Word for word, transcribe the data below.

▶ TASK INPUT:

——————————

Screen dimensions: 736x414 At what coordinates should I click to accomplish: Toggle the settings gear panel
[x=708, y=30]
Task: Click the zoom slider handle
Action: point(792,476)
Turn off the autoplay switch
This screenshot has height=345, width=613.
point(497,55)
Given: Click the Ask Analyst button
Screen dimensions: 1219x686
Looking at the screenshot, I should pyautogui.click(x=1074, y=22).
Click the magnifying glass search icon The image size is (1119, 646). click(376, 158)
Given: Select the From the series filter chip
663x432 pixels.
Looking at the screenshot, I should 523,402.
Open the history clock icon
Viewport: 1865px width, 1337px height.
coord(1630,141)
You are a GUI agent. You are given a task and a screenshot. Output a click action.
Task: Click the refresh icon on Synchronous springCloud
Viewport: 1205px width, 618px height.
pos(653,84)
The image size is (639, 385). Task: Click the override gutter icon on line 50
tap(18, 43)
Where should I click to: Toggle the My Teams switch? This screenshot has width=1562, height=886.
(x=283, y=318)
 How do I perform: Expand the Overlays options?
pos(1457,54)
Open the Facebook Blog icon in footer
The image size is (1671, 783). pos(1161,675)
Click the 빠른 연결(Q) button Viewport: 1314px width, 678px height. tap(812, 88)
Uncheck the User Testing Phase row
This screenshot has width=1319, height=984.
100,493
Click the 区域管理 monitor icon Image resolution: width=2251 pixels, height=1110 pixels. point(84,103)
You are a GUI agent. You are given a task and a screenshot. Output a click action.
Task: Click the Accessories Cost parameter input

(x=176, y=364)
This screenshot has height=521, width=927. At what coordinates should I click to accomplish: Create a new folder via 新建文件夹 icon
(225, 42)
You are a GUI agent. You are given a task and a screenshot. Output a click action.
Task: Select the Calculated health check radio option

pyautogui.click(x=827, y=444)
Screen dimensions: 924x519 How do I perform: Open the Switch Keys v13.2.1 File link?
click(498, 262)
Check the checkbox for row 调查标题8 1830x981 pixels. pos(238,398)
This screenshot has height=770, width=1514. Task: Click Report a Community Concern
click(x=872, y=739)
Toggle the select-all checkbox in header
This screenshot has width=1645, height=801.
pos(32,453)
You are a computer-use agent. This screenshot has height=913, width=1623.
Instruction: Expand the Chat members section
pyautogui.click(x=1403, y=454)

——————————

▶ REPLY TO THE TASK:
Screen dimensions: 736x414 At what coordinates should I click to accomplish: Toggle the settings gear panel
[x=708, y=30]
Task: Click the zoom slider handle
Action: point(792,476)
Turn off the autoplay switch
This screenshot has height=345, width=613.
point(497,55)
Given: Click the Ask Analyst button
Screen dimensions: 1219x686
Looking at the screenshot, I should pyautogui.click(x=1074, y=22).
Click the magnifying glass search icon The image size is (1119, 646). click(376, 158)
Given: Select the From the series filter chip
663x432 pixels.
Looking at the screenshot, I should 523,402.
Open the history clock icon
Viewport: 1865px width, 1337px height.
coord(1630,141)
You are a GUI agent. You are given a task and a screenshot. Output a click action.
Task: Click the refresh icon on Synchronous springCloud
Viewport: 1205px width, 618px height.
pos(653,84)
The image size is (639, 385). Task: Click the override gutter icon on line 50
tap(18, 43)
Where should I click to: Toggle the My Teams switch? This screenshot has width=1562, height=886.
(x=283, y=318)
 How do I perform: Expand the Overlays options?
pos(1457,54)
Open the Facebook Blog icon in footer
The image size is (1671, 783). pos(1161,675)
Click the 빠른 연결(Q) button Viewport: 1314px width, 678px height. tap(812, 88)
Uncheck the User Testing Phase row
This screenshot has width=1319, height=984.
100,493
Click the 区域管理 monitor icon Image resolution: width=2251 pixels, height=1110 pixels. point(84,103)
You are a GUI agent. You are given a task and a screenshot. Output a click action.
Task: Click the Accessories Cost parameter input

(x=176, y=364)
This screenshot has height=521, width=927. At what coordinates should I click to accomplish: Create a new folder via 新建文件夹 icon
(225, 42)
You are a GUI agent. You are given a task and a screenshot. Output a click action.
Task: Select the Calculated health check radio option

pyautogui.click(x=827, y=444)
Screen dimensions: 924x519 How do I perform: Open the Switch Keys v13.2.1 File link?
click(498, 262)
Check the checkbox for row 调查标题8 1830x981 pixels. pos(238,398)
This screenshot has height=770, width=1514. Task: Click Report a Community Concern
click(x=872, y=739)
Toggle the select-all checkbox in header
This screenshot has width=1645, height=801.
pos(32,453)
You are a computer-use agent. This screenshot has height=913, width=1623.
Instruction: Expand the Chat members section
pyautogui.click(x=1403, y=454)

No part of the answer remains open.